Brief – I need the lines below from the one with "12395 (60, 967)" down to the one with "NOVA 8 HF (375, 1080)" reproduced exactly, both ends included, and nothing else.

Data excerpts:

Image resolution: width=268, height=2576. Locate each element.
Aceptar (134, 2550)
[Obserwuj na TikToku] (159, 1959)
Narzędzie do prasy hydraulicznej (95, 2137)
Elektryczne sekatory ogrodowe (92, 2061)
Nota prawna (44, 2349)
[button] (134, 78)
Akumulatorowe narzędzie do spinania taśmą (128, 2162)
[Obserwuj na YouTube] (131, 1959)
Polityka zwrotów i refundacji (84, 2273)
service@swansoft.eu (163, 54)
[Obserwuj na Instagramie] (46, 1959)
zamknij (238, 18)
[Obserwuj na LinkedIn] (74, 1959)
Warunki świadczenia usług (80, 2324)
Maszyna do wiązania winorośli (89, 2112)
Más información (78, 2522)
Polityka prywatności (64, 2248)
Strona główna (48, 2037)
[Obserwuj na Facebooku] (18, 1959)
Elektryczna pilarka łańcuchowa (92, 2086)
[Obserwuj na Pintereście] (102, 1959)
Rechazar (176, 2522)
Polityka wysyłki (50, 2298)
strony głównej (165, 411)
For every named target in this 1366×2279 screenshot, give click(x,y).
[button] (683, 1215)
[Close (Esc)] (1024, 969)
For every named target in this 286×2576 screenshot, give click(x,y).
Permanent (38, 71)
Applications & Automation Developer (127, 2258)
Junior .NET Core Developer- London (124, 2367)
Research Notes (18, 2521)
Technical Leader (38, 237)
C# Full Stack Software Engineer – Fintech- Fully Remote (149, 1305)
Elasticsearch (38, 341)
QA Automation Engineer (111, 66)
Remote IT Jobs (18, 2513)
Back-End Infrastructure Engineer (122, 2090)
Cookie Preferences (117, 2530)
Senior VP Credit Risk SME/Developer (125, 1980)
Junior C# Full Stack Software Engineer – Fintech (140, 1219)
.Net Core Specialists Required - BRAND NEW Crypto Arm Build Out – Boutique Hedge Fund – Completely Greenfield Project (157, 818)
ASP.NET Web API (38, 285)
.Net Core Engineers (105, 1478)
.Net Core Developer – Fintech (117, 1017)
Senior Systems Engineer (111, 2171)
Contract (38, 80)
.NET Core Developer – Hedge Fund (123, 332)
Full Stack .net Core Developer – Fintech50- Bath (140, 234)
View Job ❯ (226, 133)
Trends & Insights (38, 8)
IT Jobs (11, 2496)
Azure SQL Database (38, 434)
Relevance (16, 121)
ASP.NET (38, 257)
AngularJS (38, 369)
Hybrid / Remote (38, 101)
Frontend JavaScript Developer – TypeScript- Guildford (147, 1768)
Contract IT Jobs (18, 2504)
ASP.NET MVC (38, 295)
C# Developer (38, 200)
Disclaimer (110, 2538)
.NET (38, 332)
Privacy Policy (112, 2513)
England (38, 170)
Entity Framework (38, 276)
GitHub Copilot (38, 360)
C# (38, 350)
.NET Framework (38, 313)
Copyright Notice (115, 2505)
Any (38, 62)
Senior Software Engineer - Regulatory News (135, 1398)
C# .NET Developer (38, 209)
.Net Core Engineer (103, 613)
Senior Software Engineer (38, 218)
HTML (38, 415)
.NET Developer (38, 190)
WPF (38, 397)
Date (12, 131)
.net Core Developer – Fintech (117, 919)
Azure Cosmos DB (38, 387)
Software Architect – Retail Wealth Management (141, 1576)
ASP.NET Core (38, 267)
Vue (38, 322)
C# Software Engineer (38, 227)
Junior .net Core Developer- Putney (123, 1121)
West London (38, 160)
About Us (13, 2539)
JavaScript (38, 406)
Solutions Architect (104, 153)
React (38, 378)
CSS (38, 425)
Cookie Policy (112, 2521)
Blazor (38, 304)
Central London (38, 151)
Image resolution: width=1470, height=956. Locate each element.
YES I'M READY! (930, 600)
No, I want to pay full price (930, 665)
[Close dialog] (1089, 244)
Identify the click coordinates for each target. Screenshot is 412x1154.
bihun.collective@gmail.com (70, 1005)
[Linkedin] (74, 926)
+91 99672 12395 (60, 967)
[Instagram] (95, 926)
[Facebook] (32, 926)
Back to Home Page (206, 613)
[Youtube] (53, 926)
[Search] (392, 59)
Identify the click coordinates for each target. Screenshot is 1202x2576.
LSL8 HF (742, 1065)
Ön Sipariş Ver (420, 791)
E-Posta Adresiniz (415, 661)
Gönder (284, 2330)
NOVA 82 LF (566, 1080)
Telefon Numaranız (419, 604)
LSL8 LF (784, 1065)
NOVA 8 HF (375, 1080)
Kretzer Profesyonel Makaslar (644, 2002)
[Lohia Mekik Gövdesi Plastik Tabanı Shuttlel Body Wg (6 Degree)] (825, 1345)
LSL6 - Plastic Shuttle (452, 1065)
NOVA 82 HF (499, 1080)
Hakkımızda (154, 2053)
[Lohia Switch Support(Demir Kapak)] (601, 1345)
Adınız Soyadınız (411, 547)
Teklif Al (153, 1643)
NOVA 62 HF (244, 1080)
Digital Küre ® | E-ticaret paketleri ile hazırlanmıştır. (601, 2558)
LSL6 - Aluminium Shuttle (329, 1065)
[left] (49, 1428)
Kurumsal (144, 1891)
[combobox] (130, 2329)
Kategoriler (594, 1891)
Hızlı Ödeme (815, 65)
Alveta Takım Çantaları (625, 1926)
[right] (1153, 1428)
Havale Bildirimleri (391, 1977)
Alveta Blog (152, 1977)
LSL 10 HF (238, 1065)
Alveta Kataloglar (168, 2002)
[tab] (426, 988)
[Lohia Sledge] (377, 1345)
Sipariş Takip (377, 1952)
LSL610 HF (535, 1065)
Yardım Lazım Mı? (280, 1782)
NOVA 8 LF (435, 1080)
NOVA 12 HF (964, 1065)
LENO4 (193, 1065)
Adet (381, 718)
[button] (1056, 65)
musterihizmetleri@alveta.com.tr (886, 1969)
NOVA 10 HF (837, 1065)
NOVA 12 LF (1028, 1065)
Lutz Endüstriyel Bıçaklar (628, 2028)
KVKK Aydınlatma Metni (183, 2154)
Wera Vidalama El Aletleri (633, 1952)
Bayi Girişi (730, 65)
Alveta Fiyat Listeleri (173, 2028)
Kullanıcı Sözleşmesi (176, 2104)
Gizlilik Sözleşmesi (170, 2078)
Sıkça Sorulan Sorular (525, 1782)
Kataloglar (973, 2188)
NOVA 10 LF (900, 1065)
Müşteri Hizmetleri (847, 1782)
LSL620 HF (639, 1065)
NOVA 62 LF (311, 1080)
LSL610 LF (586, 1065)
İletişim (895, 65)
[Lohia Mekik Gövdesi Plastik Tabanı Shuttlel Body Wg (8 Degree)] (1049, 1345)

Solution below –
+91 99672 12395 (60, 967)
[Instagram] (95, 926)
[Facebook] (32, 926)
Back to Home Page (206, 613)
[Youtube] (53, 926)
[Search] (392, 59)
Identify the click coordinates for each target. Screenshot is 1202x2576.
LSL8 HF (742, 1065)
Ön Sipariş Ver (420, 791)
E-Posta Adresiniz (415, 661)
Gönder (284, 2330)
NOVA 82 LF (566, 1080)
Telefon Numaranız (419, 604)
LSL8 LF (784, 1065)
NOVA 8 HF (375, 1080)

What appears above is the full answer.